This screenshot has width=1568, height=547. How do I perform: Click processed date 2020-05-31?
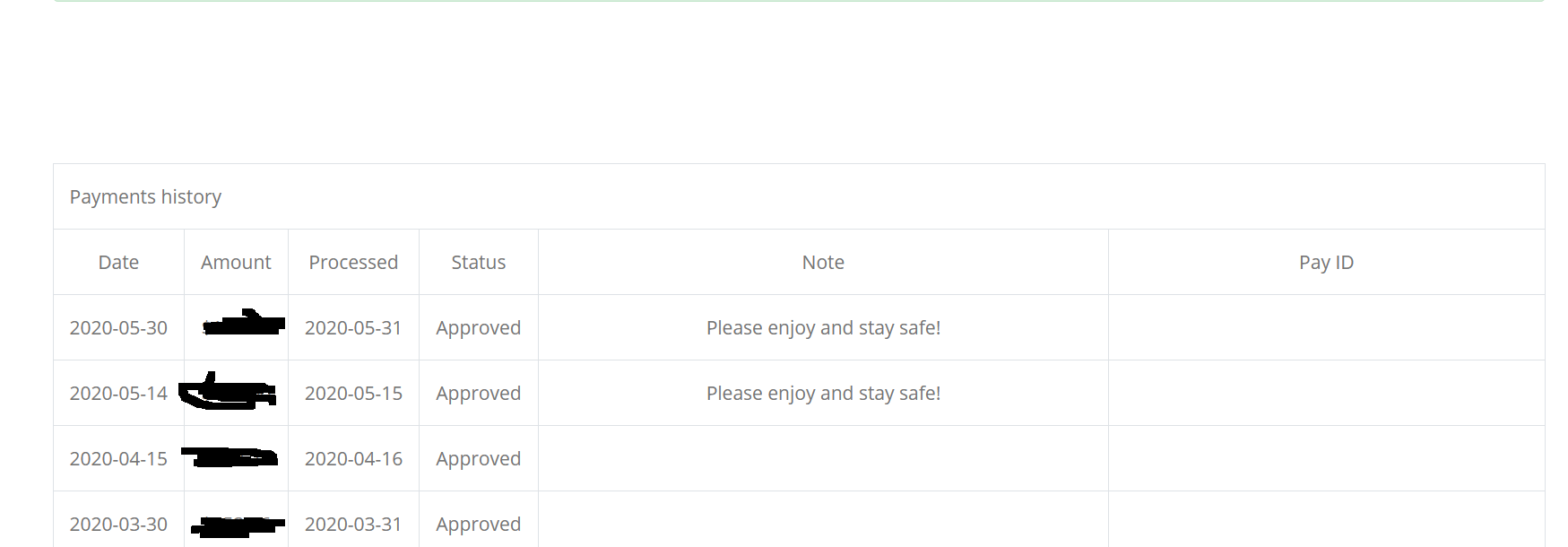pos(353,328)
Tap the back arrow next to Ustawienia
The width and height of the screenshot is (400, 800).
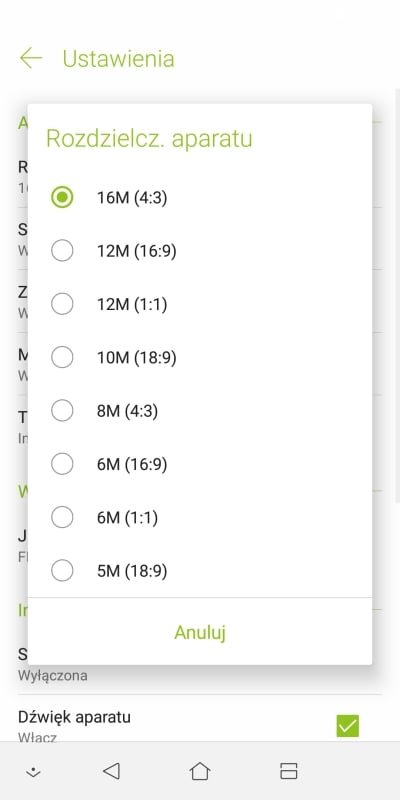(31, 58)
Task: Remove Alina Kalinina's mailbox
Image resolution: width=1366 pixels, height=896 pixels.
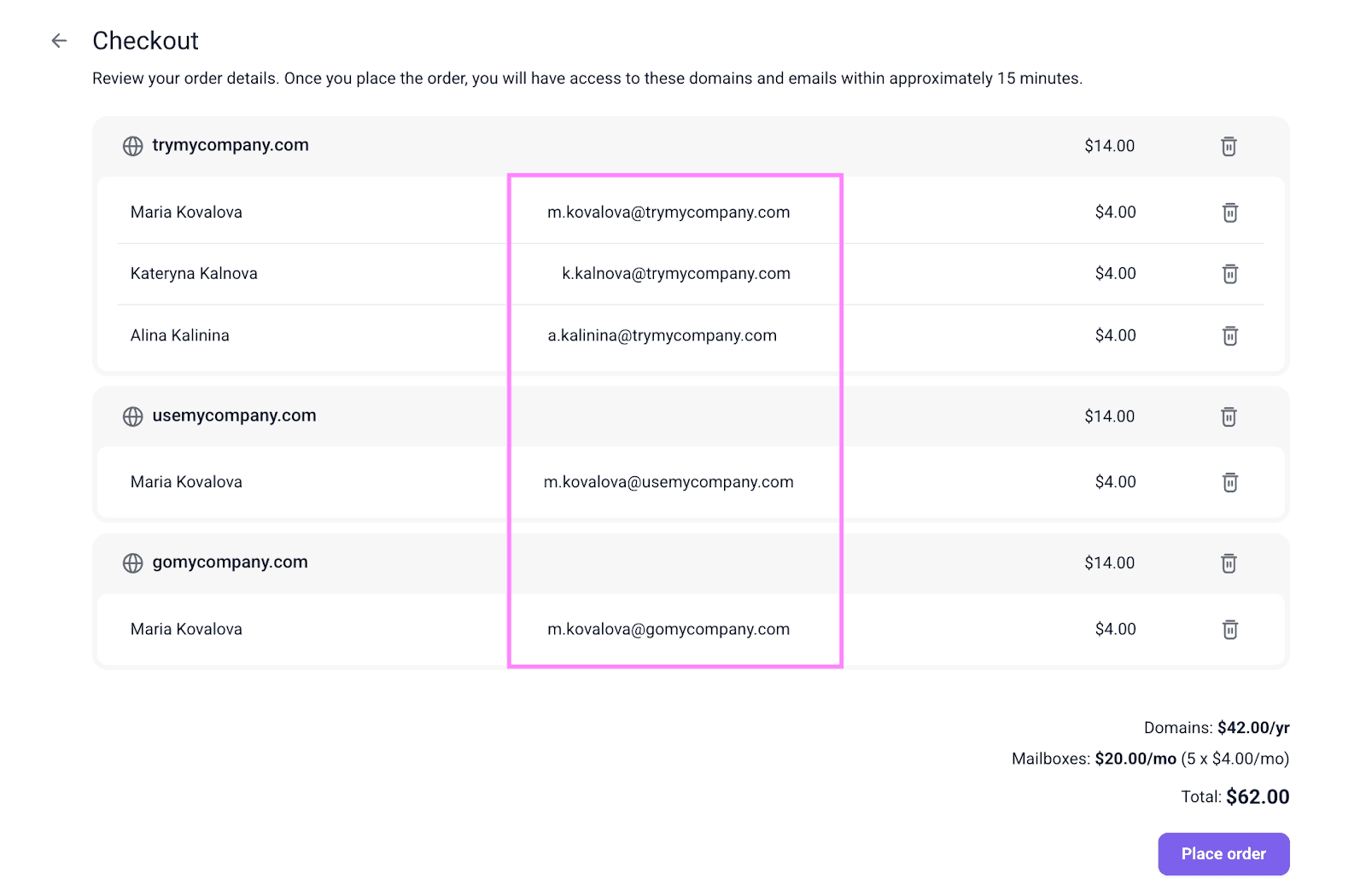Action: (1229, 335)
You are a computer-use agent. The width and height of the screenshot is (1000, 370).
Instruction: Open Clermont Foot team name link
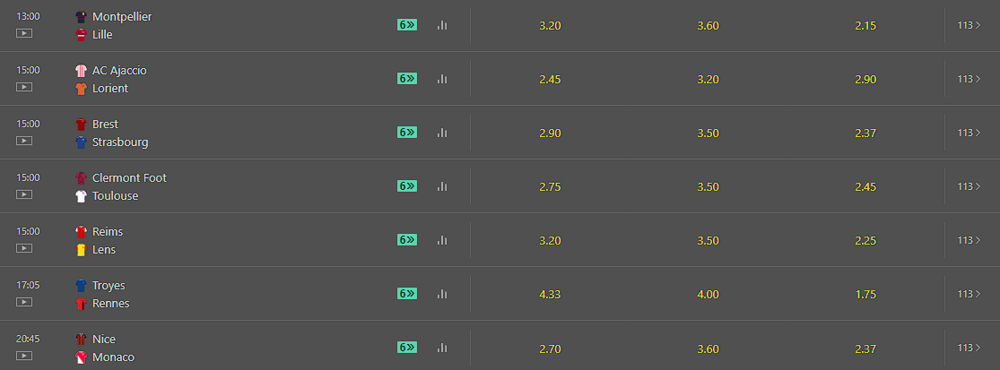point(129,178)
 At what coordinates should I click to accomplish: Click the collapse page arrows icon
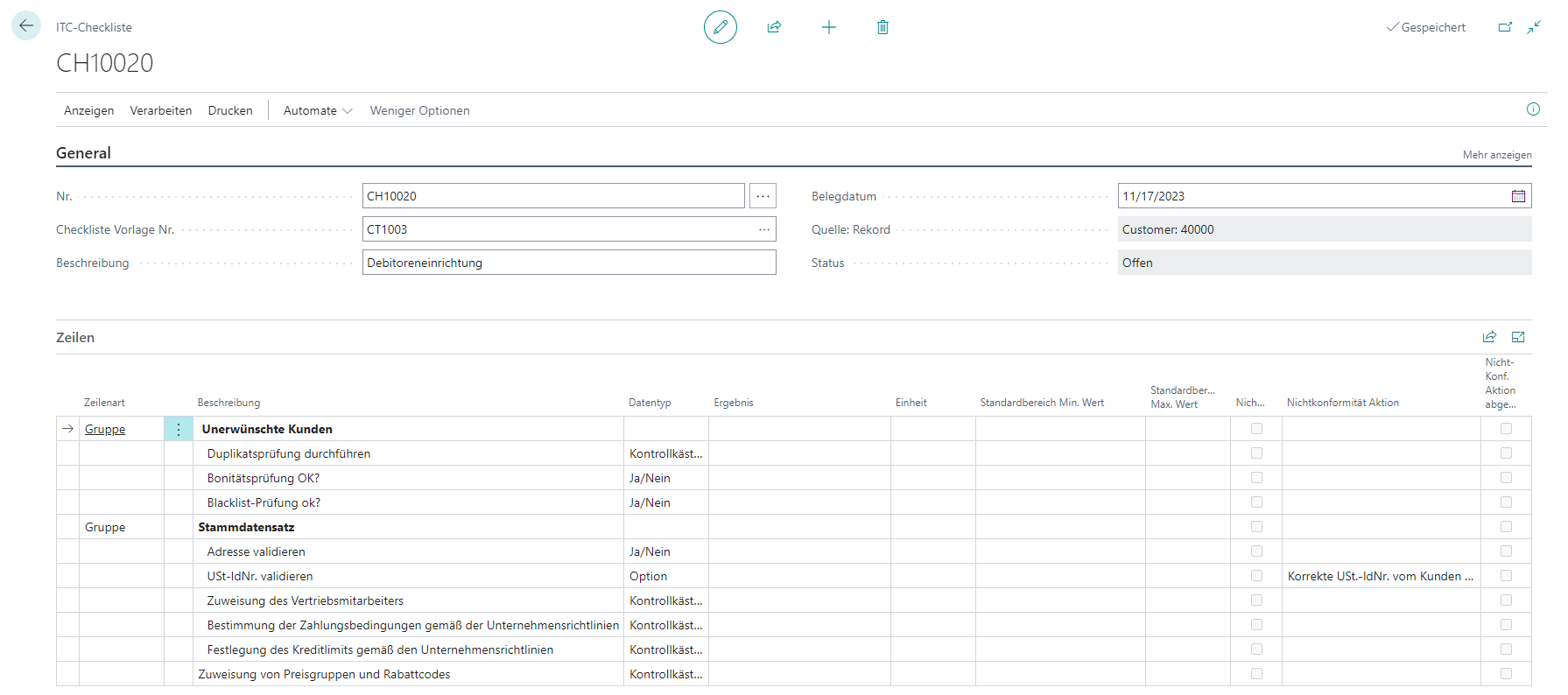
---
Transcribe each line above verbatim, with the pictures left out.

TASK SOLUTION:
This screenshot has width=1568, height=547. How do I perform: Click processed date 2020-05-31?
pos(353,328)
Tap the back arrow next to Ustawienia
The width and height of the screenshot is (400, 800).
(31, 58)
Task: Remove Alina Kalinina's mailbox
Image resolution: width=1366 pixels, height=896 pixels.
Action: (1229, 335)
You are a computer-use agent. The width and height of the screenshot is (1000, 370).
Instruction: Open Clermont Foot team name link
point(129,178)
 At what coordinates should I click to accomplish: Click the collapse page arrows icon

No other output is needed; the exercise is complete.